By Dan Plouffe
In conjunction with the Abilities Centre Ottawa and Ausome Ottawa, the Ottawa Sport Council will host its sixth Ottawa Sport Summit on Apr. 21 at the Nepean Sailing Club.
Titled “Sport For All in Ottawa: Creating a Culture of Inclusion,” the Summit will seek to promote greater opportunities for athletes with disabilities locally.
“What we really want to focus on for this Summit is how that traditional sport organization that might not have thought about inclusiveness could incorporate this into their programming,” signals Sport Council executive director Marci Morris.
Alongside the rise of the Paralympic and parasport movement, accessible programming has gradually become a priority topic in community sport. Many local sports organizations that have started up programs to serve all abilities have exploded in popularity, as word quickly spreads amongst a community thirsty for the opportunity to participate in a sport setting that can accommodate their needs.
“There is a huge latent demand out there for kids who haven’t had the opportunity to participate,” underlines Morris, whose organization recently helped fund an Ottawa Titans water polo program for children with autism.
The Summit will include panels featuring groups that have successfully launched programs for people with physical or mental disabilities, such as the Dovercourt Recreation Association, the Ottawa River Canoe Club and the Ottawa Rowing Club.
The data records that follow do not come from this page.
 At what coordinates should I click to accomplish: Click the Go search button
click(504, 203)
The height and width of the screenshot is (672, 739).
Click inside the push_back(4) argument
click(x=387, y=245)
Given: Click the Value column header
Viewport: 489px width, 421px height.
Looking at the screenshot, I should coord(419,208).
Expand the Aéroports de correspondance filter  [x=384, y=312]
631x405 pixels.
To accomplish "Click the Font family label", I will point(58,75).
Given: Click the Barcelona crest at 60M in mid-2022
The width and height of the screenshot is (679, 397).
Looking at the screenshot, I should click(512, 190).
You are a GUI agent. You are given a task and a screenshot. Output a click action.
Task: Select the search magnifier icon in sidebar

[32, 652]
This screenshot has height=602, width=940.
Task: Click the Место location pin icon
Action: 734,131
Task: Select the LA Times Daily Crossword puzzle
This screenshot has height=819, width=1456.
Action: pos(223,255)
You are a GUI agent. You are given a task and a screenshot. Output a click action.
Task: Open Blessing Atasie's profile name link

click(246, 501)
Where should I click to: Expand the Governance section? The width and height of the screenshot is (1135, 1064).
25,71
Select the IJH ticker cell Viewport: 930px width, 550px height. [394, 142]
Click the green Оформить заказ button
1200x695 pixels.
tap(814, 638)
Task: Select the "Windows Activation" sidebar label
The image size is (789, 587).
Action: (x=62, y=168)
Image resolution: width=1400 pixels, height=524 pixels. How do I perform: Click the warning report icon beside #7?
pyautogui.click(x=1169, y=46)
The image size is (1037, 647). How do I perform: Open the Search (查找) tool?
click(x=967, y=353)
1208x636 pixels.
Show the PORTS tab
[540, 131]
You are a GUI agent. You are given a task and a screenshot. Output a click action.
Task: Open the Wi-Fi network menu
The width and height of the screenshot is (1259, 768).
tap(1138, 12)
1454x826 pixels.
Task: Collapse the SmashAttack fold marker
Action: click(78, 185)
Canadian Tire Jumpstart Charities will also highlight the funding it has available to support the creation of inclusive programs.
The lessons and principles shared at the Summit will also be applicable to other types of inclusiveness (like financial, cultural), Morris adds.
“This Summit is focusing on inclusion of people with disabilities, but that’s kind of the starting point,” she explains. “It’s an area we’re definitely going to be providing more education on.”
An inclusive environment is especially valuable and crucial in sport, Morris highlights, since it can provide important life lessons such as cooperation, team-building, leadership and mentorship, and help shape children’s views.
“At the end of the day, we’re all people, and everyone brings their strengths to the table,” Morris notes. “If we want a society that values everybody, then we need to be doing that in sport as well. We need to be providing an environment in which everyone can excel.”
“That’s what community sport is all about. It’s a place for everybody to play and participate.”